Monday, 14 December 2009

Review: The Diving Bell and the Butterfly, dir Julian Schnabel (2007)

A successful journalist is suddenly afflicted by a severe stroke one day while driving his son in his new car. When he wakes up in the hospital, he finds the only part of his body he can move is his left eyelid, which he proceeds to use to write a memoir.

This seems like an opportunity for some heavy sentimentalising, but Schnabel eschews such an approach, focusing instead on the humour available in the situation. Jean-Dominique Bauby, erstwhile editor of Elle magazine, is no saint. In fact, he's something of a womaniser, and a bit vain to boot.

His immobilised fantasies about the speech therapist, the physiotherapist and the stenographer from the publishing company tickle your funny bone. Then there's the estranged wife with her smooth thighs. Everything that's feminine within the scope of his gaze is ripe for a laugh.

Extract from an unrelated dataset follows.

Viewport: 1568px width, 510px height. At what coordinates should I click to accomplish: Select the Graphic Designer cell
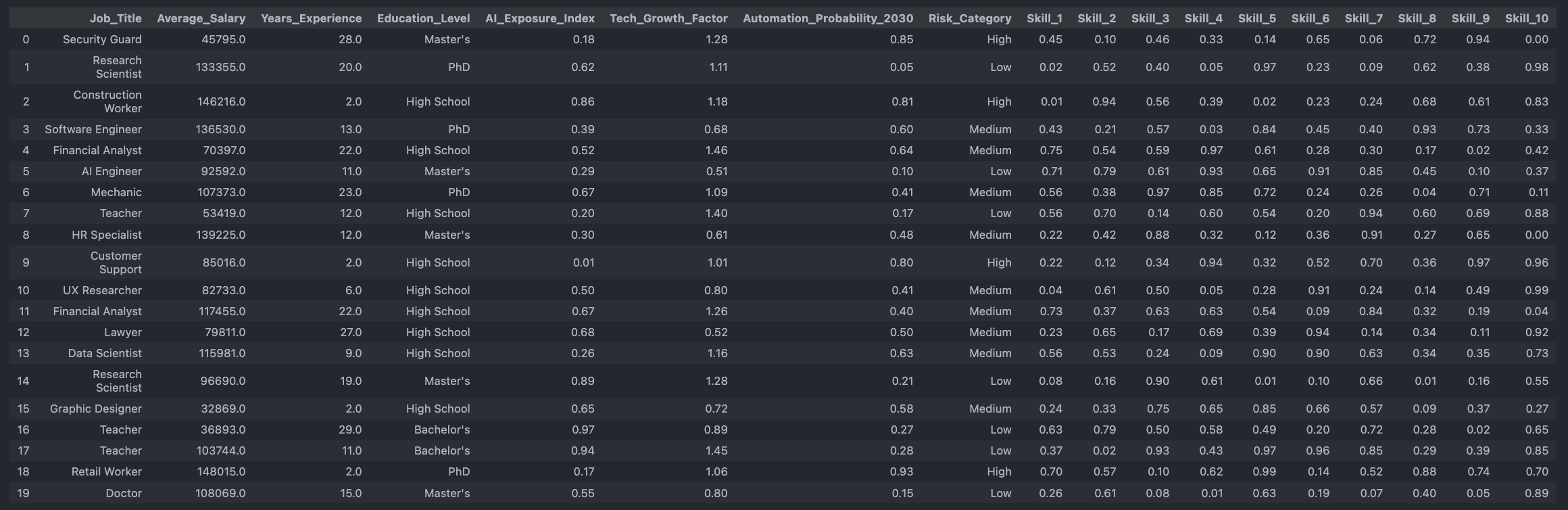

Writing a book one letter at a time might seem an impossibility. But when you think about it, we all waste a lot of time each day. Just writing a page a day would be fair going for any writer. And this is what he's able to accomplish.

Except for Sundays, when the hopspital practically shuts down.

He has plenty of time to dream - and day-dream - in his newly-immobile state. We're taken on a trip by a few flash-backs, and on occasion into a fantasy involving women and/or food.

But these are the least satisfying parts of the movie.

The best bits involve Bauby's wry monologues. These are interior conversations that nobody but the audience can hear. They're brief but to-the-point, and generally include a joke at the expense of whoever is currently within his orbit.

This may be a member of the hospital staff, a visiting friend, or an occasional workman come to install a phone. Whoever is on the receiving end of these grumbled barbs has usually done something insincere or oafish. We're enriched by Bauby's unsentimental gaze.

Overall, a satisfying film, although the pace is a bit uneven. Some scenes just don't fit - such as when he takes a mistress to Lourdes. The anti-religious jokes are just not cruel enough to be funny.